Researchers at the University of California, San Diego (UCSD) have discovered that multiple simultaneous genome-scale measurements are needed to identify all gene products and to determine their cellular locations and interactions with the genome. The bioengineers applied their approach to the E. coli genome to generate a detailed description of its transcription unit architecture.
In a recent Nature Biotechnology paper titled "The transcription unit architecture of the Escherichia coli genome," the researchers describe a four-step systems approach that integrates multiple genome-scale measurements on the basis of genetic information flow to identify the organizational elements and map them onto the genome sequence.
Until now scientists have been trying to identify the genomic location of all gene products involved in complex biological processes in a single organism, but they have only been able to identify a fraction of those locations. This new discovery will allow scientists to perform full delineation of the location and use of genomic elements, according to the UCSD team.
"What's important about this paper is it now enables us to experimentally annotate genomes," says Bernard Palsson, Ph.D., a UCSD bioengineering professor and co-author of the paper. "All this information gives us a fine resolution of the contents of a genome and location of its elements.”

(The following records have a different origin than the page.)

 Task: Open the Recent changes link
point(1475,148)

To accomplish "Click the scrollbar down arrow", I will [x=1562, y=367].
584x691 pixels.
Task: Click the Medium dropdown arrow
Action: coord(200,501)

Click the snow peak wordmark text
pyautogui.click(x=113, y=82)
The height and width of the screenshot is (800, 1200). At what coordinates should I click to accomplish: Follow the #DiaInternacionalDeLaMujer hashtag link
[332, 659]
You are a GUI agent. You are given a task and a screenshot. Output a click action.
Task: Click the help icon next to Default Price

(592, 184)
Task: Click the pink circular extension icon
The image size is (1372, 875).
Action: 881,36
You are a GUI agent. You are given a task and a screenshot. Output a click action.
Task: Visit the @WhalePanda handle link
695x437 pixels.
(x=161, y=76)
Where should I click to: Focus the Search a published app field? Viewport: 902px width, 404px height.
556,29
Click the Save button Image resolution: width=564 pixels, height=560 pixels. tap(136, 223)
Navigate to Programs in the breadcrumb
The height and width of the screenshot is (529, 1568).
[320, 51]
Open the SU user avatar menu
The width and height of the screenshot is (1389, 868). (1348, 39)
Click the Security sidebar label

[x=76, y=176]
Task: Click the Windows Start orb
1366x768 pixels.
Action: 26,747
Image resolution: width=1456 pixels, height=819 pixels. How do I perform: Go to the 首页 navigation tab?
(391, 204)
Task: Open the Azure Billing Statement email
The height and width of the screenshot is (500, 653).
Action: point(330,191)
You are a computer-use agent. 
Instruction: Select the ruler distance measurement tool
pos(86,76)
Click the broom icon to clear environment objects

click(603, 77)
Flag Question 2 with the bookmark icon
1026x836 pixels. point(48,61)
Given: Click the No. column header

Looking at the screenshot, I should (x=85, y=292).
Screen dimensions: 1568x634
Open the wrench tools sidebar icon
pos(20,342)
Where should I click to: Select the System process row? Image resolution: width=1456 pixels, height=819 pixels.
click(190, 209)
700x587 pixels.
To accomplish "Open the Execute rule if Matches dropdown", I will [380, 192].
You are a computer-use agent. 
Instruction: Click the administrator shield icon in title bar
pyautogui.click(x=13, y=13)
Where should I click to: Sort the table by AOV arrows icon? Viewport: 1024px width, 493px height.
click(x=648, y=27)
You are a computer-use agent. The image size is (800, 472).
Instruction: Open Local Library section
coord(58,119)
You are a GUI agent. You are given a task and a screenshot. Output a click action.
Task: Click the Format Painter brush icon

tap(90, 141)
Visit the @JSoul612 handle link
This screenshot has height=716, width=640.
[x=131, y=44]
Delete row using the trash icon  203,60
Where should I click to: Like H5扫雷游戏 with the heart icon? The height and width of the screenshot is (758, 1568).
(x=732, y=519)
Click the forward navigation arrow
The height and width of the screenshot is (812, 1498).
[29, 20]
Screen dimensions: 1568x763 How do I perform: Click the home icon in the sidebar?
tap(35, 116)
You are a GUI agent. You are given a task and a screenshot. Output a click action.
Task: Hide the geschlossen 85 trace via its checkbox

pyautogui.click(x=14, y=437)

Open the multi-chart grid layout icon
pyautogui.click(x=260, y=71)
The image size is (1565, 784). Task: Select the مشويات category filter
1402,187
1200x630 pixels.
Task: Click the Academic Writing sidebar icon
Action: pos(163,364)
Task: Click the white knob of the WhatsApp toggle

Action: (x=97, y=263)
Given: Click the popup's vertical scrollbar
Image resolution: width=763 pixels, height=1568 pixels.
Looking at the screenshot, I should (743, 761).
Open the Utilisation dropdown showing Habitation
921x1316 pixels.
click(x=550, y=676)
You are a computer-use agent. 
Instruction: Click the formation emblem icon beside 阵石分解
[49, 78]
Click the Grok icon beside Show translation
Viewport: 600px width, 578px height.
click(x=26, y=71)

The scientists used genome-scale computational models that were developed at UCSD under the systems biology program, which enabled them to compute organism designs with higher resolution and better accuracy. Currently, Dr. Palsson says that there is extensive trial and error in gene-sequencing procedures. He hopes that this metastucture of a genome that the team has developed will eliminate the trial and error and will enable them to reach new metabolic designs faster with lower failure rates.
There are many significant implications of this new finding, he continues, such as enhancing metabolic engineering including the engineering of microorganisms to make fuels and commodity chemicals.
"So far, scientists have been able to make chemicals to kill pathogenic strains, but we haven't been as successful as we have wanted to be," says Byung-Kwan Cho, a project scientist in the UCSD bioengineering department and the lead author of the Nature Biotechnology paper. "By using this newly discovered information, we may be able to design better drugs or medicines to kill pathogenic strains."